## WHAT YOU SHOULD DO
State the number of lines in these records that include the string "with", and say nothing more.

[Collected data]
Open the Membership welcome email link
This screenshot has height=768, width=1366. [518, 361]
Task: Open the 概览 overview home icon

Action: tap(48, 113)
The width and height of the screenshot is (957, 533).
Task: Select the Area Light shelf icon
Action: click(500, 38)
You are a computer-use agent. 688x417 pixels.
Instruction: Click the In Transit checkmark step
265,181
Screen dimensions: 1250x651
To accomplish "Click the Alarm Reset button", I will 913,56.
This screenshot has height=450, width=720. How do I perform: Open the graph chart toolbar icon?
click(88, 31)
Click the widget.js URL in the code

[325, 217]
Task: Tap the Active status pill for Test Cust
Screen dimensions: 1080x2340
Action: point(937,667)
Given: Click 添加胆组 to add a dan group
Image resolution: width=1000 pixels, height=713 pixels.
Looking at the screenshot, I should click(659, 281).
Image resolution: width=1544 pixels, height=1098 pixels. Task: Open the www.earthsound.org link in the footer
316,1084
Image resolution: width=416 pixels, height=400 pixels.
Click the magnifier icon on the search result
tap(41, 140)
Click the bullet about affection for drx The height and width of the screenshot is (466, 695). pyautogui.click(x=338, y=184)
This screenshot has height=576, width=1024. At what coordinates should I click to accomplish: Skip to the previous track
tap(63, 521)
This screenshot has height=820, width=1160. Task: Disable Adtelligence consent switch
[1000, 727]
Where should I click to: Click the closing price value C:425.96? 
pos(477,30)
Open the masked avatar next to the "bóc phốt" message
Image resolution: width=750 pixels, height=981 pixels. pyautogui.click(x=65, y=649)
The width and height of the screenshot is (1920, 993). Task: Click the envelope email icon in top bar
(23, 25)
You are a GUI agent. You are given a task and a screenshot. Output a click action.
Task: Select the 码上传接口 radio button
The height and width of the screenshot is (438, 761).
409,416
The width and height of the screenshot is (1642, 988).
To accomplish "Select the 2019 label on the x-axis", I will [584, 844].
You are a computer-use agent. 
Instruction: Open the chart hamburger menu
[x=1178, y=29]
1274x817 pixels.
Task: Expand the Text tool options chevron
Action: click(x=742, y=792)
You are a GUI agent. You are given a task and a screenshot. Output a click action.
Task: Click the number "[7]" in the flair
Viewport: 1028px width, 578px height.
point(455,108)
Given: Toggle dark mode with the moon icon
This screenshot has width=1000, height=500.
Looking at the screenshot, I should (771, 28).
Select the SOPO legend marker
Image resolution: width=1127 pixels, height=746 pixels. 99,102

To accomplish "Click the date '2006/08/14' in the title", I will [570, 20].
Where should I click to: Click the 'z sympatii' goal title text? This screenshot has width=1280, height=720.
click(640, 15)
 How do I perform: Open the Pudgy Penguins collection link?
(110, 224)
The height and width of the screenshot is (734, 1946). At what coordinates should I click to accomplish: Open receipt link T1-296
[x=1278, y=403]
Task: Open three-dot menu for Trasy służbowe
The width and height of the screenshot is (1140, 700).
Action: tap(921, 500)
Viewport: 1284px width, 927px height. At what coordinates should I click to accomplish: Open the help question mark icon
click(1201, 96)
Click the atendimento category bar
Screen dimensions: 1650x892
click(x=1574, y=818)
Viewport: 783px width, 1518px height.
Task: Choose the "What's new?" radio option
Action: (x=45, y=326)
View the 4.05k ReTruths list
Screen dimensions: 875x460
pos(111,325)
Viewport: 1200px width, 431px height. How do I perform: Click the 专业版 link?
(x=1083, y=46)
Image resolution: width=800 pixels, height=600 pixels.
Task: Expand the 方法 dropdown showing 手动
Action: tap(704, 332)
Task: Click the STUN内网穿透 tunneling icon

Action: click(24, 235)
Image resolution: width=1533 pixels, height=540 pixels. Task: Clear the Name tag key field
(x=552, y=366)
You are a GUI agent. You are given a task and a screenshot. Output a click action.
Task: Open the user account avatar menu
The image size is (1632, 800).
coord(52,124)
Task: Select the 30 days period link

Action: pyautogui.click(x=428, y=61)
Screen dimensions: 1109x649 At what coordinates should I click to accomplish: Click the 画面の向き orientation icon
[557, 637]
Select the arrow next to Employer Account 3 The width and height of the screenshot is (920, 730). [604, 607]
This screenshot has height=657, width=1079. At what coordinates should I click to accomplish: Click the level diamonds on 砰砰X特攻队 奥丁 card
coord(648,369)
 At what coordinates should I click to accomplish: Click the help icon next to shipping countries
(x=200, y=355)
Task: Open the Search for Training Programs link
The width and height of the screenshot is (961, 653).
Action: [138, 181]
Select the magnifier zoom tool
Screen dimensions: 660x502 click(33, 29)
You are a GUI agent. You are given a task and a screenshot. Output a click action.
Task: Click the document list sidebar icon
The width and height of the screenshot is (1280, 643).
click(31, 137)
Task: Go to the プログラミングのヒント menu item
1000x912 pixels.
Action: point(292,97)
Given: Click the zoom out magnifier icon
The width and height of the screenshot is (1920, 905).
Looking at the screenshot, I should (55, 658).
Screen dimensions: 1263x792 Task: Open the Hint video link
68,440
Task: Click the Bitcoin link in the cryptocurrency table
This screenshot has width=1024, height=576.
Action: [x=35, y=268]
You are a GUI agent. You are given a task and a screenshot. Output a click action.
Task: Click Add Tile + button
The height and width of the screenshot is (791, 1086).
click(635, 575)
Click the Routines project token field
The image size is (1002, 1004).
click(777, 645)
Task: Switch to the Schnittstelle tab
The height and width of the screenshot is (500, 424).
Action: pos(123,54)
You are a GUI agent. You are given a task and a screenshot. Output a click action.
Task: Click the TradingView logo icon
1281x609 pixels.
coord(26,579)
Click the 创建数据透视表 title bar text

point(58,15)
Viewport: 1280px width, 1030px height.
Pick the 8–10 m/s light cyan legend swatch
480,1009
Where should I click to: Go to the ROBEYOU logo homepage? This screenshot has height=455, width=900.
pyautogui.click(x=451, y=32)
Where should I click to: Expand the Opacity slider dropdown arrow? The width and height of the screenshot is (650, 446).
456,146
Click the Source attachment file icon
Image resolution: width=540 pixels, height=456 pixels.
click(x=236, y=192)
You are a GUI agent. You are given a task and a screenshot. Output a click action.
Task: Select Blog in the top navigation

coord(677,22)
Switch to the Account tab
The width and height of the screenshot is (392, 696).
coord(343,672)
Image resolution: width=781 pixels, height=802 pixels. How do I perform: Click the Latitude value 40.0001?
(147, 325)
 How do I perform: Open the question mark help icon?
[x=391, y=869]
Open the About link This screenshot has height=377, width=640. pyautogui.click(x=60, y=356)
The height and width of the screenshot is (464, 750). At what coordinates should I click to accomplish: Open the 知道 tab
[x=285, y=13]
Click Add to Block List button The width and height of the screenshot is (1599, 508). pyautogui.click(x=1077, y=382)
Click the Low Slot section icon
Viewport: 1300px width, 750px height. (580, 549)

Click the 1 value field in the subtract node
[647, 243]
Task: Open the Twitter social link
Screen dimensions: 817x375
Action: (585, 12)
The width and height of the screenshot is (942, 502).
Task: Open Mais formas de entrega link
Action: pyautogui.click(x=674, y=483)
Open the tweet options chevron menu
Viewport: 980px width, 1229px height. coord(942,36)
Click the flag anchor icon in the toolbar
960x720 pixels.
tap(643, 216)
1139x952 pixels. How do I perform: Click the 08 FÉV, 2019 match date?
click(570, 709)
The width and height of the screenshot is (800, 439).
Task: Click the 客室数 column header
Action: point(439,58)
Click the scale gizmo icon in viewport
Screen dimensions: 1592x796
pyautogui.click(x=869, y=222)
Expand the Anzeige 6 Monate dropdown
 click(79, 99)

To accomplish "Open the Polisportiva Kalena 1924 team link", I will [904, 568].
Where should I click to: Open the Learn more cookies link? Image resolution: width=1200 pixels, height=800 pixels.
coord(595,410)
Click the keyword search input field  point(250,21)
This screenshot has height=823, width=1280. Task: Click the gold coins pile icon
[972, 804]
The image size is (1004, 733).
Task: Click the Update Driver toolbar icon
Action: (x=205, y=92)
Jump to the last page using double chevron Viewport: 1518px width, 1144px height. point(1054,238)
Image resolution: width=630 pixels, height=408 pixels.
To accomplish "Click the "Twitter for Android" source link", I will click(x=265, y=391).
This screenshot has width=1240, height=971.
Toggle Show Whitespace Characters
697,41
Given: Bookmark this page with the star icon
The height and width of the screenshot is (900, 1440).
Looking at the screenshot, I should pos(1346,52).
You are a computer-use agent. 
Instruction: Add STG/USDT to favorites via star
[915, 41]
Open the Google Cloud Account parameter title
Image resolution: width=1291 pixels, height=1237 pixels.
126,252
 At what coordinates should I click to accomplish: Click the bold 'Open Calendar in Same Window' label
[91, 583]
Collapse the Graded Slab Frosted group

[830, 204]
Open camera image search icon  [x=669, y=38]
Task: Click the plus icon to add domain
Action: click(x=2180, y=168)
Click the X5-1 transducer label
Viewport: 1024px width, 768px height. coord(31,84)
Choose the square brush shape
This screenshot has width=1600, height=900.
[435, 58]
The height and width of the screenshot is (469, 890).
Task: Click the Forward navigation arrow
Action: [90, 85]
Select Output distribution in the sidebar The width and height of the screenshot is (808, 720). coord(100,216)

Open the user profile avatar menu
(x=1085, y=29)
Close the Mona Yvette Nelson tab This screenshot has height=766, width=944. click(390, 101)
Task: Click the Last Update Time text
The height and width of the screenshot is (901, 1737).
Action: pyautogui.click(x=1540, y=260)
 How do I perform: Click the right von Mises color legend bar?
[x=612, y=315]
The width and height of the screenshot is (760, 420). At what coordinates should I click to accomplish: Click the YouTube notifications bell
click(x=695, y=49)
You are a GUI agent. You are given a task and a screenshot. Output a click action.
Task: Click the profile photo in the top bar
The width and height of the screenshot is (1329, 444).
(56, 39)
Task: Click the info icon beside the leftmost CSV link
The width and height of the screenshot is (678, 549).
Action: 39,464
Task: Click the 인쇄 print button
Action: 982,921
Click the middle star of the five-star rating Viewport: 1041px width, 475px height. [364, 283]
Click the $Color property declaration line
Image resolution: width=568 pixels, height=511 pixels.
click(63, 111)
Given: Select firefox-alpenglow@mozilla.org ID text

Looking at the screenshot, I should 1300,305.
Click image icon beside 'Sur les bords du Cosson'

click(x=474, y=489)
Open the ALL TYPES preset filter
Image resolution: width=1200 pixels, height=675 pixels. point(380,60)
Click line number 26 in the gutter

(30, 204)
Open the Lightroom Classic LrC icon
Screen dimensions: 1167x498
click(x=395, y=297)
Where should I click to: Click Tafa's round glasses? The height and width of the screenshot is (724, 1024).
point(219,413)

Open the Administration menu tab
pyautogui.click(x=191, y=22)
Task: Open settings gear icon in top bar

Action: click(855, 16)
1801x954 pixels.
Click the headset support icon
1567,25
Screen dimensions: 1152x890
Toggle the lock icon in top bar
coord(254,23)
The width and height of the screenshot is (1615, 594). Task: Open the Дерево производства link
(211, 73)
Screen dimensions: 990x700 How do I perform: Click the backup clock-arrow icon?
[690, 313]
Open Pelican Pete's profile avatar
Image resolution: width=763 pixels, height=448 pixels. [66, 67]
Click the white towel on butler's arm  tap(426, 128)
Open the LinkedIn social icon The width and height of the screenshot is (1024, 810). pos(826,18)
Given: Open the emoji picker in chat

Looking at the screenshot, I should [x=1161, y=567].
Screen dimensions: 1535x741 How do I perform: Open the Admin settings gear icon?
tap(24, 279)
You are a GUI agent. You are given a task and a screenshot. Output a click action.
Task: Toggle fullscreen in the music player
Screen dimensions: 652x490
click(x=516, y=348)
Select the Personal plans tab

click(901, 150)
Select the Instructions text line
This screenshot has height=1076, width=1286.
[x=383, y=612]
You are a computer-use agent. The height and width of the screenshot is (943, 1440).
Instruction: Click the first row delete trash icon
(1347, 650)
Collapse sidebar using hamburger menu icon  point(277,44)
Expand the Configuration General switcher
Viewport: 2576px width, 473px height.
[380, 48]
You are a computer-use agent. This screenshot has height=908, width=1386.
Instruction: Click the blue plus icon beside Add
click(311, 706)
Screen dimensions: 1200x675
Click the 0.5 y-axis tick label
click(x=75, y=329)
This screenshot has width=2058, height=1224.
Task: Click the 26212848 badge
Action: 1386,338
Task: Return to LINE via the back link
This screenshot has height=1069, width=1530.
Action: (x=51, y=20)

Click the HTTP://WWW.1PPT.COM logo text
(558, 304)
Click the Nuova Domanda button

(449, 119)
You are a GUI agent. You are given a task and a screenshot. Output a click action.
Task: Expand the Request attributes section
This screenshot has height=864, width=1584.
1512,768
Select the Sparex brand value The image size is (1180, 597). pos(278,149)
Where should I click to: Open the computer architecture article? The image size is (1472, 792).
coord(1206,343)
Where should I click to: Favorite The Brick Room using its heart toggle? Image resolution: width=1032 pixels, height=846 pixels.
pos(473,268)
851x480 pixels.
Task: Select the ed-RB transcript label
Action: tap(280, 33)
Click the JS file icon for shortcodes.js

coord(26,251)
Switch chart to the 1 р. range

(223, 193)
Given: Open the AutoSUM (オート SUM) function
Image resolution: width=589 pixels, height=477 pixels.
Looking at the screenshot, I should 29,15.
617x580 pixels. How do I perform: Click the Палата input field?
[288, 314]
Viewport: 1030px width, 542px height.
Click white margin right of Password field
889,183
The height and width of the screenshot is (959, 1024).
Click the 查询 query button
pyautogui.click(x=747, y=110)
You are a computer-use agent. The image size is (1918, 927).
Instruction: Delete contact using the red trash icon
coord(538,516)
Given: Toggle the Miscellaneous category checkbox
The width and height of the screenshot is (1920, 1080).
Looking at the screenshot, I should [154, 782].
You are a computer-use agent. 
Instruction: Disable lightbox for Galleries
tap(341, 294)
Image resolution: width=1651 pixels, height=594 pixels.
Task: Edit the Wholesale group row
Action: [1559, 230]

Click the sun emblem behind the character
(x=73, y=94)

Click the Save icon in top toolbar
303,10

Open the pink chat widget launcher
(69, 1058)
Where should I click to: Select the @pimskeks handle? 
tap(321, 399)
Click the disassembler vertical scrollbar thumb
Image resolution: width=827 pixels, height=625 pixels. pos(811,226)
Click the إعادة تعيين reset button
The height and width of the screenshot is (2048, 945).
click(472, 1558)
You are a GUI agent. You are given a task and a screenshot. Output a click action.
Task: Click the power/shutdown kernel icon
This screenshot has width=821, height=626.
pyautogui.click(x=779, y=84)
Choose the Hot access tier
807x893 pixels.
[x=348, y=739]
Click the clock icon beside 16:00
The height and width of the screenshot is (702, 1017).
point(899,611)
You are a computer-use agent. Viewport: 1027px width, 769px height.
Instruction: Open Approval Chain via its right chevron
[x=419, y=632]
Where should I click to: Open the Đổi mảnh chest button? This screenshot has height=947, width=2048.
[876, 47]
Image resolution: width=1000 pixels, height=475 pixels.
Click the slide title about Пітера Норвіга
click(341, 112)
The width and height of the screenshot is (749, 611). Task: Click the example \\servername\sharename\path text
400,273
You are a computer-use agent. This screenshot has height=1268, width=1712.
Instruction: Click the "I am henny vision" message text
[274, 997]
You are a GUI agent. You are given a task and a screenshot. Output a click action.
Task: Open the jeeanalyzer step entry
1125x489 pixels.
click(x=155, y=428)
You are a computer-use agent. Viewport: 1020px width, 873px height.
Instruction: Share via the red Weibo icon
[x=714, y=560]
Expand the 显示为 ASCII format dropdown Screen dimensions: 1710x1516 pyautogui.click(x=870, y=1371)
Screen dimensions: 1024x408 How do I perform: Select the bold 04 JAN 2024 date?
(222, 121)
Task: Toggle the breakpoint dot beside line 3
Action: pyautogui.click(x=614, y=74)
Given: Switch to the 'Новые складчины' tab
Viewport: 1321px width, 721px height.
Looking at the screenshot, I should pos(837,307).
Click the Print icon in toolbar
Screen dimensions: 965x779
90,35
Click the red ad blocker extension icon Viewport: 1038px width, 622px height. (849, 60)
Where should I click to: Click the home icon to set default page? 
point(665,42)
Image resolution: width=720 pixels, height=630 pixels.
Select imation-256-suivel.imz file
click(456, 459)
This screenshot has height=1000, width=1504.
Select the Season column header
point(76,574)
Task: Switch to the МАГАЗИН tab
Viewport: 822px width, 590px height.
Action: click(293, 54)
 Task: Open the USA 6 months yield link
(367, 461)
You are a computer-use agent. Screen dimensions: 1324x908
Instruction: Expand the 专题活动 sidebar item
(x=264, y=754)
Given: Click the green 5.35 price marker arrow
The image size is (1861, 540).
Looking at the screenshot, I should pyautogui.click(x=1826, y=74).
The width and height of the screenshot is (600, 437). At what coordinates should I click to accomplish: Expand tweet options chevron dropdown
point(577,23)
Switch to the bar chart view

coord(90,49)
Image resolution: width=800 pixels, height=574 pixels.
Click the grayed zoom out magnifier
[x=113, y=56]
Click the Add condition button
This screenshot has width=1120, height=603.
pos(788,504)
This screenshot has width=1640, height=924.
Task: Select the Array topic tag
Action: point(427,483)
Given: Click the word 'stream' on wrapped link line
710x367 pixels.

## ANSWER SPACE
2